The line containing "Switch to the Переменные tab" marks the start; return it and every line after it in the listing below, exactly, through the last.
########################################
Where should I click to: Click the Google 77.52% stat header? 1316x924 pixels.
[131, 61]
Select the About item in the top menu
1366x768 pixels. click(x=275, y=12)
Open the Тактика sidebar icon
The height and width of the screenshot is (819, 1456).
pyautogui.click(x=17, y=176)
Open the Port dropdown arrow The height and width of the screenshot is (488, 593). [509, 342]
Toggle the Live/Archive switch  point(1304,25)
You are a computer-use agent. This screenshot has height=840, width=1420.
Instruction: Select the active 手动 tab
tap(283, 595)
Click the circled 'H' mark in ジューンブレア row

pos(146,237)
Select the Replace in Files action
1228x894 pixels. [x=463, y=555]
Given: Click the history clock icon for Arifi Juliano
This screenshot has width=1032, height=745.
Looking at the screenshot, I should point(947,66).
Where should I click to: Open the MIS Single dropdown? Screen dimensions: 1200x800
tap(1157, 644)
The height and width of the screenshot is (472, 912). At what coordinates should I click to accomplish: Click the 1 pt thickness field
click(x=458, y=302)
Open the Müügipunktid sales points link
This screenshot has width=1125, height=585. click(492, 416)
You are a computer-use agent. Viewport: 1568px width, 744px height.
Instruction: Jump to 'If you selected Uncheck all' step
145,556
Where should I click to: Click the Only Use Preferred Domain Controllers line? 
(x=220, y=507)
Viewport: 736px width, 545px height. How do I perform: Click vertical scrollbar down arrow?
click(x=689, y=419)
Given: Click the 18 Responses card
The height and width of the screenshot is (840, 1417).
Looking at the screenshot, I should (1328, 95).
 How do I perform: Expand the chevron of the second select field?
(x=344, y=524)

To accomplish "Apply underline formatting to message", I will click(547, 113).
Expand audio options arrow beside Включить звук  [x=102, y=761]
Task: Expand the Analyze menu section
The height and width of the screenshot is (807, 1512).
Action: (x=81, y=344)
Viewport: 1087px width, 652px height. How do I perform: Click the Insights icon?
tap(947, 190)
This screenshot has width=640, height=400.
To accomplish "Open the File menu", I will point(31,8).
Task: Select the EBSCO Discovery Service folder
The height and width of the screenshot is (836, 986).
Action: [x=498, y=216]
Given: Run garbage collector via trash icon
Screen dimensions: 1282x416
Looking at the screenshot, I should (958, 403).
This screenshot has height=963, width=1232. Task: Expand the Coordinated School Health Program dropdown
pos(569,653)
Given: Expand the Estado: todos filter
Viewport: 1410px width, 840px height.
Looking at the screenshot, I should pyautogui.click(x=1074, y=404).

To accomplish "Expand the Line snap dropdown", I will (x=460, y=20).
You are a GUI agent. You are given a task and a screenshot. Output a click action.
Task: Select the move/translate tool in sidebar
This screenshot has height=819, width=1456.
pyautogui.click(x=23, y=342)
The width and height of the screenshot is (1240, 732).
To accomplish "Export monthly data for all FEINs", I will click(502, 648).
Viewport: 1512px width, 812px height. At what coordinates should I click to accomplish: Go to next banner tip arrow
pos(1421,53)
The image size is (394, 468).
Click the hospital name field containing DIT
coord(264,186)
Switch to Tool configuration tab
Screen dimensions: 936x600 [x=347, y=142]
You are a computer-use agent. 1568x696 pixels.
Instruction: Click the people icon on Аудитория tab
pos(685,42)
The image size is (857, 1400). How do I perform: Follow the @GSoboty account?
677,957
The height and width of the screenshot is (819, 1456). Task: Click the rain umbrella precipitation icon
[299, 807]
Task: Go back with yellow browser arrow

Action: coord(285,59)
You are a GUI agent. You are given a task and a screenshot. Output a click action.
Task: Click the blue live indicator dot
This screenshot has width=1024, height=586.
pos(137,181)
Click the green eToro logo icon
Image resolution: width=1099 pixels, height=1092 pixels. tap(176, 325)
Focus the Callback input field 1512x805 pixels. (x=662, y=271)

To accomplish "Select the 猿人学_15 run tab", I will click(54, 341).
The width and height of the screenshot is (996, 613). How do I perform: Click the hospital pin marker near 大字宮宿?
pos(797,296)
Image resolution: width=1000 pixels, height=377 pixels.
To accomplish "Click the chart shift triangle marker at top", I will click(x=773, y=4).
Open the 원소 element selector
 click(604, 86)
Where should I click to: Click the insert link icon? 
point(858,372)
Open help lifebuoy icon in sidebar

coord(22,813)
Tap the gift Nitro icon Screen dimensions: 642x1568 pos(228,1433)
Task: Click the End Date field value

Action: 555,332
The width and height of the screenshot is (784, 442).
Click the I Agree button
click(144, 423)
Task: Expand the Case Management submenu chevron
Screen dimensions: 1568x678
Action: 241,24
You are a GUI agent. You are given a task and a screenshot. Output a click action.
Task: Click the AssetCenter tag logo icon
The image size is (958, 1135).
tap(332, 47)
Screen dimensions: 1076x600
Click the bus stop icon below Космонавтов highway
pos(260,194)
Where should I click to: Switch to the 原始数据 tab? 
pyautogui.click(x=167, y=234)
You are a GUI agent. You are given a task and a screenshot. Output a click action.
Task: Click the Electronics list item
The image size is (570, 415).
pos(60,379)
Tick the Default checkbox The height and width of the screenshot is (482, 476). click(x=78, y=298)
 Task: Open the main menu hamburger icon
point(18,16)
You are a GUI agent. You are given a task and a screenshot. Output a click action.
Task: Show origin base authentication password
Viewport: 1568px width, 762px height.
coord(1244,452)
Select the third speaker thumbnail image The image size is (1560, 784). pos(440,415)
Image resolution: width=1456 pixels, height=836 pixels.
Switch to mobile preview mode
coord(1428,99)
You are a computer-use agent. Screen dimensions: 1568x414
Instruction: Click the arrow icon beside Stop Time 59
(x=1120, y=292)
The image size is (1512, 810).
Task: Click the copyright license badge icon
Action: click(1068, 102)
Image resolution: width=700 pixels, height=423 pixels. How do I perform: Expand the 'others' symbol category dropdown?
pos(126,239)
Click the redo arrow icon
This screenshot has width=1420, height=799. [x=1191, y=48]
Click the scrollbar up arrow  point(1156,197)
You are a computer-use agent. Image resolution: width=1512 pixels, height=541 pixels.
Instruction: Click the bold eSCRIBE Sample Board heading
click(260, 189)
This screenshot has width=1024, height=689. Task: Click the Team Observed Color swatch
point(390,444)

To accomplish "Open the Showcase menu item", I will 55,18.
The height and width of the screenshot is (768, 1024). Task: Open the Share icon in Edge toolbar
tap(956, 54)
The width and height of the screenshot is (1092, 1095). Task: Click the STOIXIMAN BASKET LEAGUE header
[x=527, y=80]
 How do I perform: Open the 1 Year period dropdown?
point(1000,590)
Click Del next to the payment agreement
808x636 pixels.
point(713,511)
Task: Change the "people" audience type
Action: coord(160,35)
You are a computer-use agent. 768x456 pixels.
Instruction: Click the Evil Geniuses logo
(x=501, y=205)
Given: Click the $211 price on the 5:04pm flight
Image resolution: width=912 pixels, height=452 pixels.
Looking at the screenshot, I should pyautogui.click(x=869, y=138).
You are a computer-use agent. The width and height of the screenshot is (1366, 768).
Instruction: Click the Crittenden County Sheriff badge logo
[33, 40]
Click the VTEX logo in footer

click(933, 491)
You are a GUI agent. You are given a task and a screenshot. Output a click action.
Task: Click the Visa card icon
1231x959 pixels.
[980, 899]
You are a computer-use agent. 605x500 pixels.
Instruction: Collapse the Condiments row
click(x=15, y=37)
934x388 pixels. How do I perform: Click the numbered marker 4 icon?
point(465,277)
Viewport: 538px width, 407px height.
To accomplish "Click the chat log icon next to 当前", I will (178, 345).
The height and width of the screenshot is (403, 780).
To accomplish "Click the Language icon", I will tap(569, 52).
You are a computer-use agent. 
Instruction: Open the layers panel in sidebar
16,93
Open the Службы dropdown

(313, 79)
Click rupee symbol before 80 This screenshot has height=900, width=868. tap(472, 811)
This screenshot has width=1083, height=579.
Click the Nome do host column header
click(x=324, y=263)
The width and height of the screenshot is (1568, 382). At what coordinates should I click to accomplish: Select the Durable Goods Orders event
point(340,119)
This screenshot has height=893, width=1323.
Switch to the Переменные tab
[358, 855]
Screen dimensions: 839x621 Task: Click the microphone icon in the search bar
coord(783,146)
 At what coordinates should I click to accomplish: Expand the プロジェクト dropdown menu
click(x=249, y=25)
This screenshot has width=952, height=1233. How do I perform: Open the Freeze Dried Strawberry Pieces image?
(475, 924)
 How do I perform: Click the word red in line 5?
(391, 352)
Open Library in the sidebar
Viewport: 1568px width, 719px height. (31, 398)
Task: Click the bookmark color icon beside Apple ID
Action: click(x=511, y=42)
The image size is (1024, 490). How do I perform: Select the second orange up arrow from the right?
########################################
* RESPONSE FOR THIS EXERCISE
Switch to the Переменные tab
[358, 855]
Screen dimensions: 839x621 Task: Click the microphone icon in the search bar
coord(783,146)
 At what coordinates should I click to accomplish: Expand the プロジェクト dropdown menu
click(x=249, y=25)
This screenshot has width=952, height=1233. How do I perform: Open the Freeze Dried Strawberry Pieces image?
(475, 924)
 How do I perform: Click the word red in line 5?
(391, 352)
Open Library in the sidebar
Viewport: 1568px width, 719px height. (31, 398)
Task: Click the bookmark color icon beside Apple ID
Action: click(x=511, y=42)
The image size is (1024, 490). How do I perform: Select the second orange up arrow from the right?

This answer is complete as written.